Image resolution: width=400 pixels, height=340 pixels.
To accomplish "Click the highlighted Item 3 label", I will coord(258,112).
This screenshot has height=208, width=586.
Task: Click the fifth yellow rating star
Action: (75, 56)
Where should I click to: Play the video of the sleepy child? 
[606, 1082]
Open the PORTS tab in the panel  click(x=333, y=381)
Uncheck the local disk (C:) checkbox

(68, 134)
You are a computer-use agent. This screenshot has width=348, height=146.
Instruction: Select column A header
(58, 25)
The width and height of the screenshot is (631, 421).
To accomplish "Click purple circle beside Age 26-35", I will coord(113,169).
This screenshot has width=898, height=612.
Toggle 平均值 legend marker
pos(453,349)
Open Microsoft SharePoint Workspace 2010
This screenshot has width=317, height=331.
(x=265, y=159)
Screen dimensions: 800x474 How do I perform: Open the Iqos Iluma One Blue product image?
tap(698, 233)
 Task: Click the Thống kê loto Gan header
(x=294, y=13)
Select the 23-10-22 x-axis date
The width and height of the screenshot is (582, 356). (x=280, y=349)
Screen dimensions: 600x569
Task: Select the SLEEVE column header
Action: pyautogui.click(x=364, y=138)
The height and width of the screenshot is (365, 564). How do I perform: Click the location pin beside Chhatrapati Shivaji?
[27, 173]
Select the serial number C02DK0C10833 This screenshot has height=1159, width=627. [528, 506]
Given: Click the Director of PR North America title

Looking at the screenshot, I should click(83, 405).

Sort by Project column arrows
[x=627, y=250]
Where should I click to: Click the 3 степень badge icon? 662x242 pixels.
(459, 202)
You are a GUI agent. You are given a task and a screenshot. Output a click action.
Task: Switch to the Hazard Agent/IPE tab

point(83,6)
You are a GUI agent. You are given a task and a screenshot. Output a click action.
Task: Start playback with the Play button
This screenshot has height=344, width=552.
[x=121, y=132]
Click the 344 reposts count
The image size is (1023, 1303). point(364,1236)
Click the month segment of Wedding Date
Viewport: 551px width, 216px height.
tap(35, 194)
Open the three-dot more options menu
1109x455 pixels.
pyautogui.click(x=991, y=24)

Instructions to follow: Look for the line that contains "Task: Switch to the Hazard Agent/IPE tab" in the entries above. Set it down, along with all later lines, exactly as written.

Expected answer:
Task: Switch to the Hazard Agent/IPE tab

point(83,6)
You are a GUI agent. You are given a task and a screenshot. Output a click action.
Task: Start playback with the Play button
This screenshot has height=344, width=552.
[x=121, y=132]
Click the 344 reposts count
The image size is (1023, 1303). point(364,1236)
Click the month segment of Wedding Date
Viewport: 551px width, 216px height.
tap(35, 194)
Open the three-dot more options menu
1109x455 pixels.
pyautogui.click(x=991, y=24)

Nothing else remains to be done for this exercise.